The chain launched the new production formula at stores in upstate New York. When it opened in October, Bridgewater became the first New Jersey store to adopt it -- and the Manalapan store, which opened May 20, has done the same.

"We're used to scratch bakeries," said a Bridgewater store official. "[But] this central kitchen was the right thing to do."

Officials from Wegmans headquarters declined to comment on why the company operates different format combinations at different stores. Industry observers have said the shortage of skilled labor is a big factor, and has forced many supermarket companies to rethink production -- and consider alternatives to scratch operations.

When they laid the groundwork for the bakery at this store, officials took the distance between Rochester and Bridgewater -- 300 some miles -- and the potential for delivery glitches into consideration. To be on the safe side, the company decided to train staff in the fine art of baking from scratch.

It was a good thing because, early on, there were missed deliveries, said one Wegmans bakery manager.

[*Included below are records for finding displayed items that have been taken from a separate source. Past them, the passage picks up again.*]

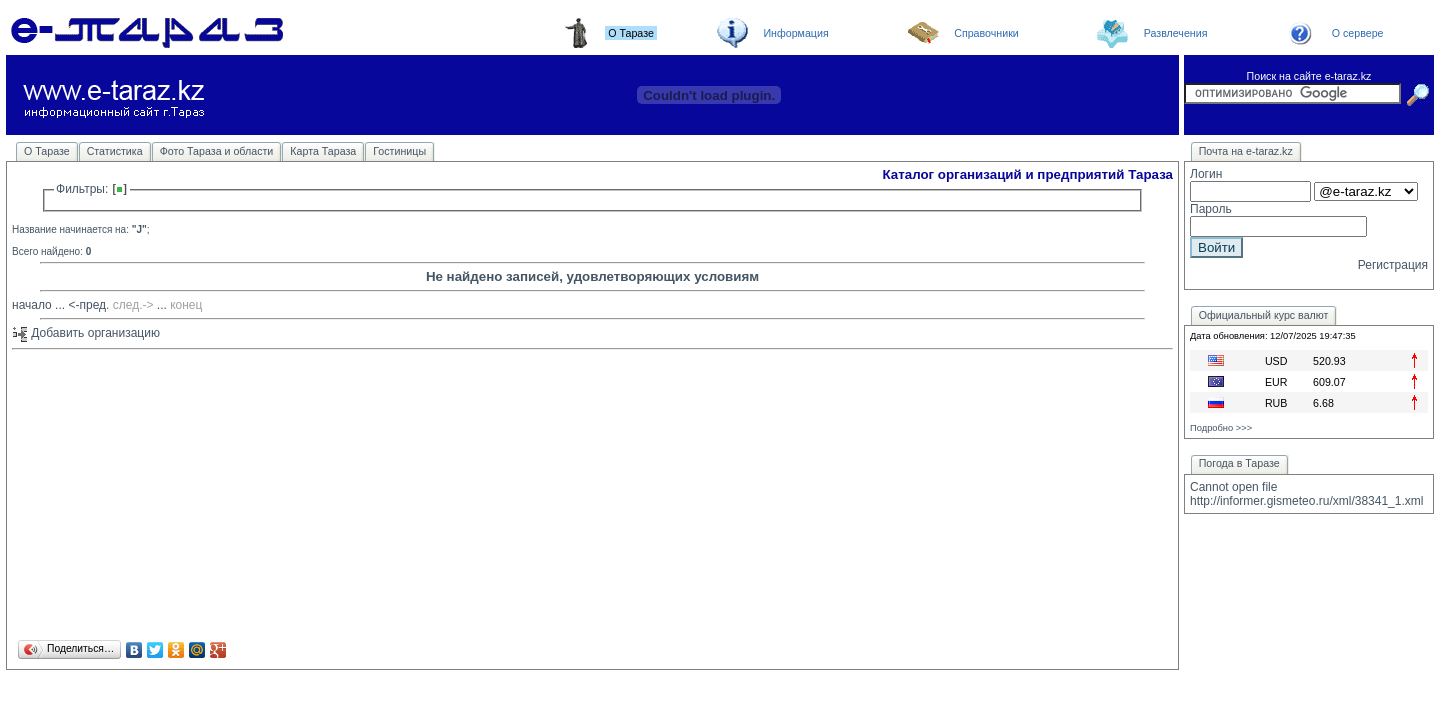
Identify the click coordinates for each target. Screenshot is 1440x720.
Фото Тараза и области (217, 151)
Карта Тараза (323, 151)
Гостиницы (399, 151)
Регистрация (1393, 265)
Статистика (115, 151)
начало (32, 305)
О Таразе (47, 151)
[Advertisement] (592, 496)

Bakery employees were ready.

"The first time we didn't get a load of ciabatta in, we made them from scratch," she said. "We have the flour, the salt, the yeast. In a pinch, you've got to do what you've to do."

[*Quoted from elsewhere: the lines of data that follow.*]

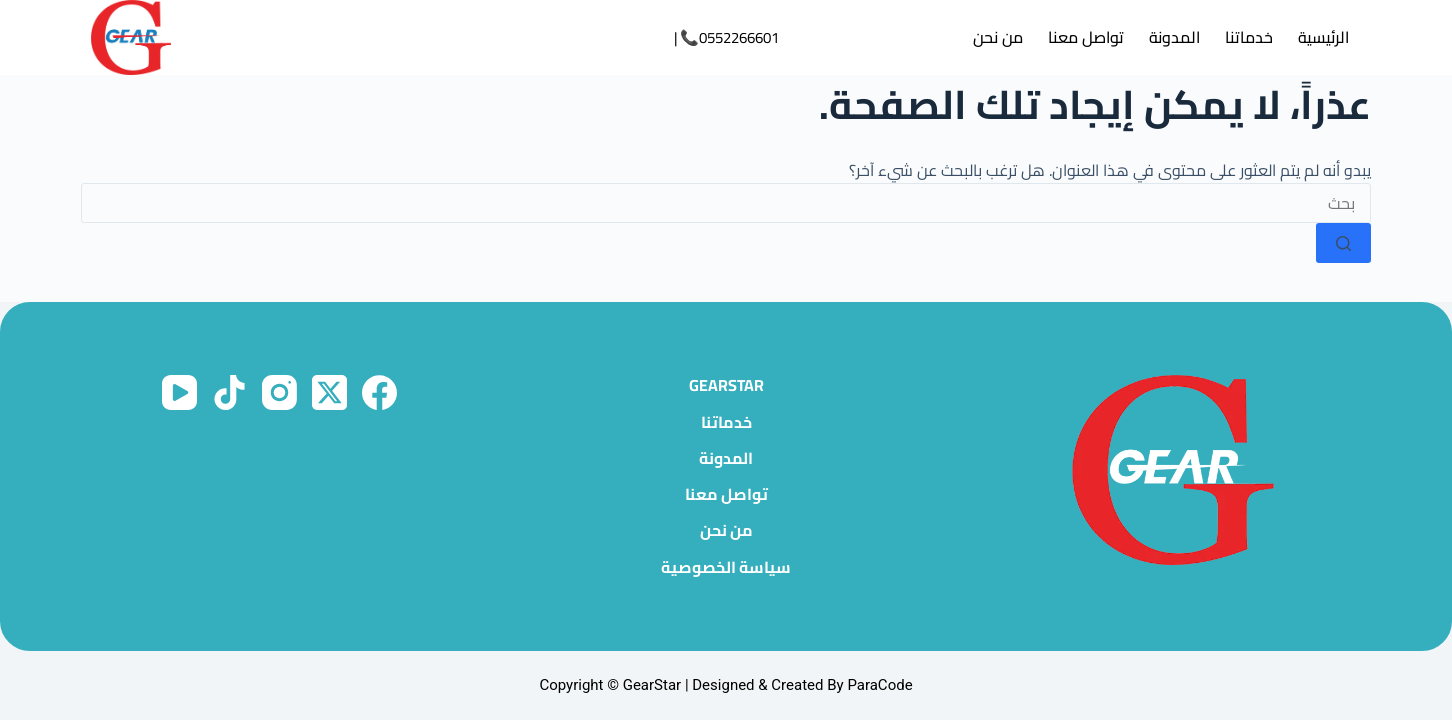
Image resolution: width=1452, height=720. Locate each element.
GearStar (726, 385)
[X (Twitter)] (329, 392)
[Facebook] (379, 392)
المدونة (1174, 37)
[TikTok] (229, 392)
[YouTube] (179, 392)
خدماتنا (1249, 37)
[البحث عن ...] (726, 203)
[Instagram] (279, 392)
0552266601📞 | (726, 37)
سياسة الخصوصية (726, 567)
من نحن (998, 37)
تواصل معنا (1086, 37)
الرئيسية (1323, 37)
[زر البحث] (1343, 243)
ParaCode (879, 685)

Bakery employees at this store still make 40% of baked goods from scratch, including various cakes and pies, some products in the patisserie and a number of breads, including focaccia and all the multigrain loaves. Breads used for sandwiches sold at the bakery and in the prepared foods area are all made entirely on site.

Consumers have accepted the new format, said a store-level source. "It's a good program," she said. "The product is fresh. That makes a world of difference."

Commenting on the format change, she added, "I know when they did everything from scratch, the bakeries actually lost money. They want them to be profit centers. Now they're turning a profit."

On top of being a money maker, the format at the Bridgewater store improved efficiency. "We can turn around bread very quickly," the source said. "If we had to run a batch from scratch, we'd have to mix it, form it, let it sit, then bake it. The turn-around time could be as long as three hours. This allows us to respond to customers in 20 minutes."

Steps away from the bakery, the patisserie features an array of elegant-looking sweet treats in an opulent setting of black marble countertops and a gold-gilded mirror above the back work station. Less than two years ago, Wegmans launched the authentic French pastry shop at its flagship store in wealthy Pittsford, N.Y. [see "W Patisserie At Wegmans Brings Taste, Look of Paris," SN, June 28, 1999]. The chain introduced customers to fancy, individual pastries, made on-site with French butter and imported chocolate.

It was a high-profile department -- half the space for the pastry shop was made up of a bump-out addition to the front of the store.

Here the pastry shop carries much the same merchandise though the layout is different. Like the one at the Princeton store, this patisserie is in-line with the bakery.

Rich and colorful desserts are sold at the service counter, as well as in a self-service case directly across from the counter. SN observed chocolate mousse cups ($4 each), Chocolate Decadence, a rich chocolate torte with a springtime bunny stenciled on top ($14), chocolate-covered strawberries for $1 each, along with clafoutis apricot, a baked apricot custard for $17. A patisserie signature, meringue cookies called Nicolettes, were offered in a choice of chocolate, pistachio, vanilla and raspberry fillings, for 50 cents apiece.

The best-selling product is the mixed fruit tart, which blends berries with kiwi, pineapple and pear, atop a base vanilla cream. It is sold year-round.

In the self-serve case, SN observed 26-ounce fruit tarts for $15. Nicolettes in 4.5-ounce, 9-pack containers were on sale for $4.50, along with wedges of peanut butter pie ($1.50 each), Wegmans brand of Tiramisu ($6 for eight ounces, and $14 for 20 ounces) were available in clear round plastic containers.

Wegmans operates these high-end pastry shops at six units, including all three New Jersey stores. The one in Bridgewater does the greatest volume of all, store officials told SN, accounting for 25% of ISB sales.